Innanzitutto i numeri di una realtà che non riesce ancora a valorizzare un potenziale umano ed economico importante per il futuro. Se da un lato la migrazione contribuisce a prevenire la contrazione della popolazione europea ed è cruciale per sostenere il nostro sistema pensionistico, dall’altra, i migranti sono esposti a maggior povertà e esclusione sociale rispetto ai nativi.  Nel 2019, il tasso di occupazione per le persone nate extra UE  era inferiore di 7 punti percentuali rispetto agli autoctoni. Il bisogno di guadagnare rapidamente e di rendersi autonomi è evidente… anche a costo di essere sottopagati e non valorizzati; l’equilibrio tra l’accelerare l’autonomia economica e il rendere più efficace e soddisfacente il processo di inserimento lavorativo dei migranti è però necessario. 

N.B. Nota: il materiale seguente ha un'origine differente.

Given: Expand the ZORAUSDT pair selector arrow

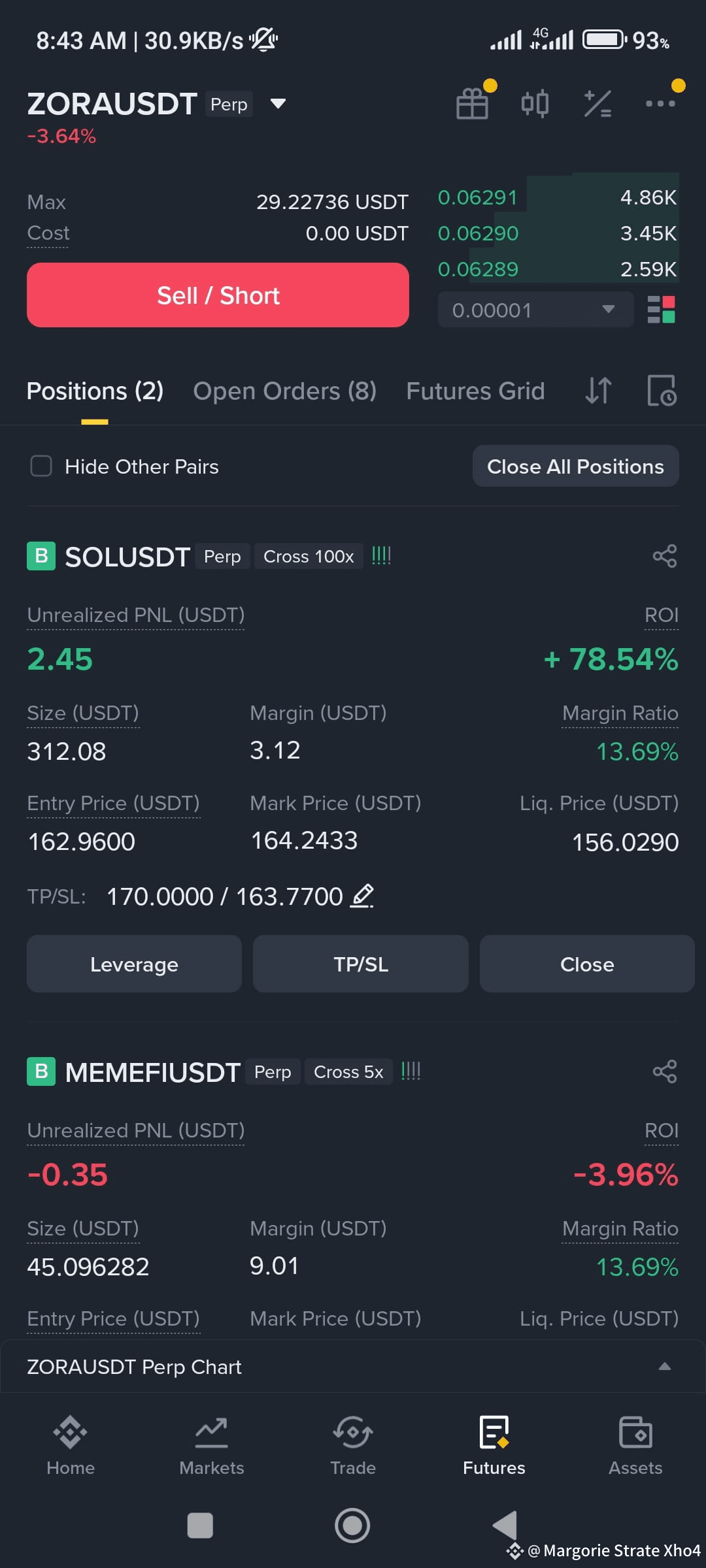Looking at the screenshot, I should pos(278,103).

Tobie Nathan, etnopsicanalista francese,  diceva che la migrazione (e quindi l’incontro con  l’altro) è sempre un evento traumatico, che costringe a uscire dalle consuetudini, a sperimentare il nuovo e  re-inventare il quotidiano. Nel nostro caso a ripensare anche i protocolli e i modelli lavorativi. Il “meticciato” che ne deriva diventa quindi un’occasione imperdibile di apertura alla diversità, ma anche un dovere ad attrezzarsi alla mediazione culturale per capire le trasformazioni, porre relazioni generatrici e non agire sempre nell’emergenza.  La mediazione culturale è “terra di confine”, dove  far emergere narrazioni alternative delle esperienze e delle resilienze dei lavoratori stranieri. Alcuni spunti interessanti sulla riorganizzazione del lavoro, per esempio dei turni in funzione della disponibilità dei trasporti, della presenza di mamme, ecc. Più aperto il dibattito sul profilo e le competenze del mediatore culturale: italiano o straniero?  Accademico o pratico dell’accoglienza? Tutto-fare  o specializzato? In quale rapporto con l’operatore del mercato del lavoro? Creazione e iscrizione a un albo professionale regionale?

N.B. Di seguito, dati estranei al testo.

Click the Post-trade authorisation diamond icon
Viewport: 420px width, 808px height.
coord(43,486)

Oggi, i disoccupati sono almeno 2,5 milioni, cui se ne aggiungeranno almeno 300 mila con la caduta del blocco dei licenziamenti a marzo 2021. Dall’altra parte i dati di UNIONCAMERE: 120 mila aziende stanno cercando tra dicembre e febbraio 729 mila posti di lavoro, di cui 15.200 personale non qualificato nei servizi di pulizia. Dove s’inceppa il matching tra domanda e offerta? L’esperienza mostra interventi spesso scoordinati, portali di regioni e province non condivisi,  personale dei centri per l’impiego non adeguatamente formato, programmi di formazione sulla base dell’offerta delle scuole più che delle richieste del mercato, corsi generici con attestati  di frequenza più che certificati delle competenze, organizzazioni dipendenti dai “bandi”  e…le azioni di sostenibilità vanificate. Per questo il 4° tavolo della Regione Veneto, in programma per il prossimo febbraio, intende approfondire i percorsi per costruire una filiera virtuosa dell’inserimento socio-economico dei richiedenti asilo e titolari di protezione internazionale.

Ai tavoli abbiamo visto fili diversi, che seguono  strade diverse, salgono e scendono, prendono a destra o a sinistra… Ma proprio come la trama e l’ordito per la fattura di un tessuto, questi fili così diversi finiranno per intrecciarsi e annodarsi e creare un solo disegno. Singolarmente non hanno significato, ma insieme danno senso e bellezza al disegno generale. Anche per rendere sostenibile la storia dei richiedenti e rifugiati che stanno in Italia,  ci vuole l’impegno ad intrecciarsi e annodarsi con tutti  gli altri fili, perché, come recita un proverbio africano, “se vuoi arrivare primo, corri da solo; se vuoi arrivare lontano, cammina insieme agli altri”.